Mississippi Confirms Second Human Case Of West Nile

First Posted: Jul 06, 2017 05:03 AM EDT

The Mississippi State Department of Health just confirmed its second case of West Nile virus in 2017. This case was seen in Rankin County, while the first case was reported in Forrest County.

State epidemiologist Dr. Paul Byers said in a statement that people throughout the state are at risk of the disease. He also advised everyone to protect themselves against mosquito bites, which are how the disease spreads. While the department reports only laboratory-confirmed cases to the public, Mississippi has seen its fair share of the disease. In 2016, the state had 43 confirmed cases of the West Nile virus, including two deaths.

U.S. News reported that most people infected with the disease would not know whether they have or have not been affected because it does not show symptoms. However, some do develop a flu-like disease, while others come down with encephalitis or meningitis, which can then lead to paralysis, coma and death.

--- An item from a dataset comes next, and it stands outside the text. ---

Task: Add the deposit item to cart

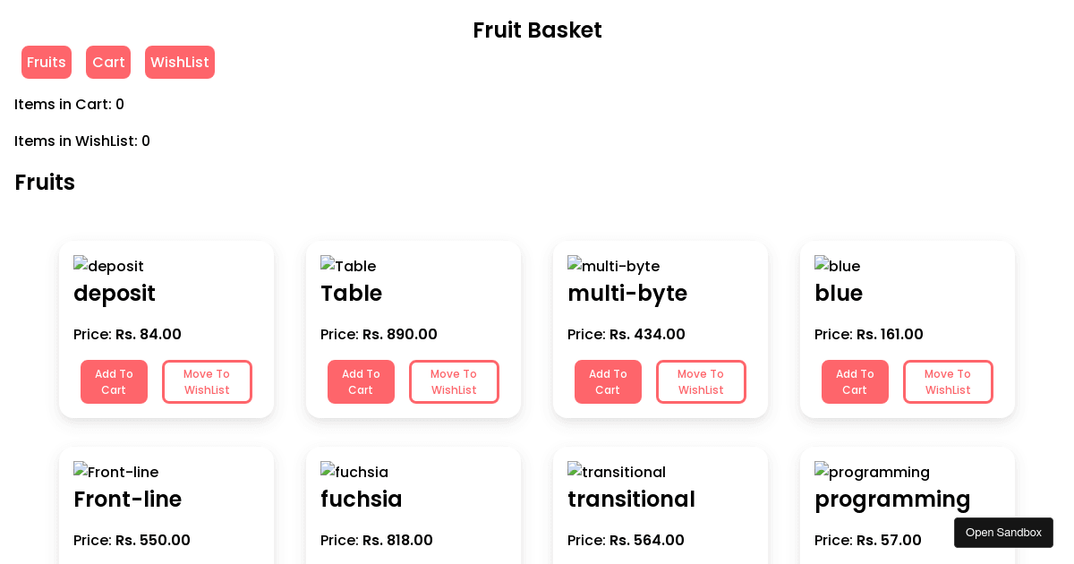Action: pyautogui.click(x=114, y=381)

The Department of Health also said that the confirmed cases mean that Mississippians are now entering "peak season" for the disease. Mississippi Today reported that there have also been confirmation of mosquitoes testing positive for the disease in five other counties. These include Clay, Hinds, Lowndes, Madison and Washington. However, there have not been any confirmed human cases as of late. The health department does, however, stress that everyone in Mississippi are potentially at risk for the disease -- not just the ones who live in the areas with reported confirmed cases.

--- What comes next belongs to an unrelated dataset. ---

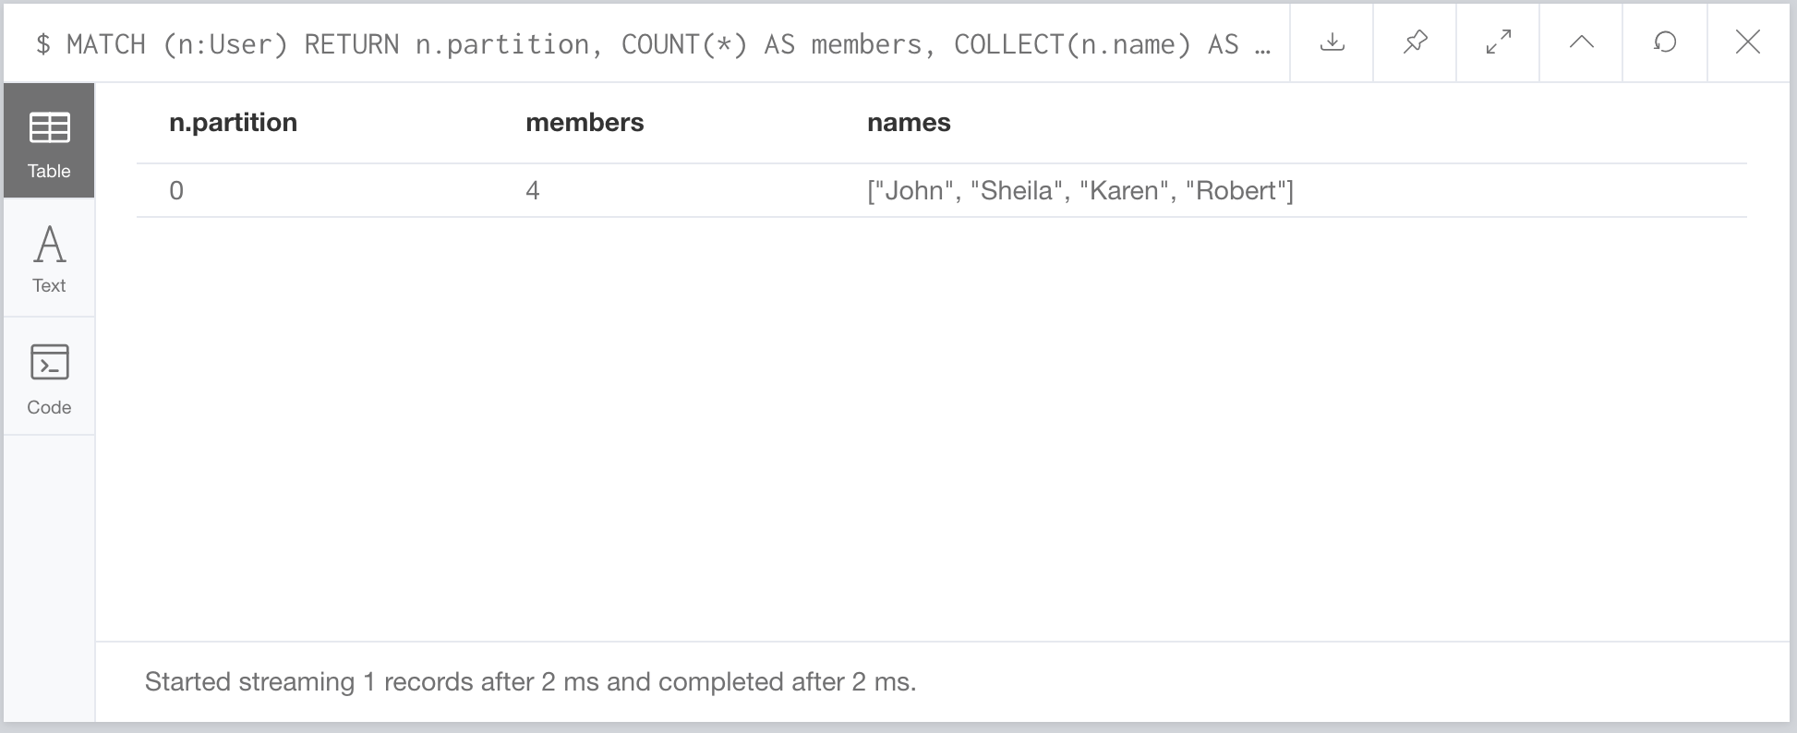Click "John" in the names list
The width and height of the screenshot is (1797, 733).
tap(914, 191)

To protect one's self from mosquito-borne diseases, the Department of Health advises everyone to use recommended mosquito repellent, with DEET, while outside. Families are also advised to remove all standing water from their properties. Loose, light-colored clothing that covers the arms and legs are also necessary to protect one's self from mosquitoes. Finally, avoiding areas where mosquitoes are common is also recommended in order to avoid contracting the West Nile virus.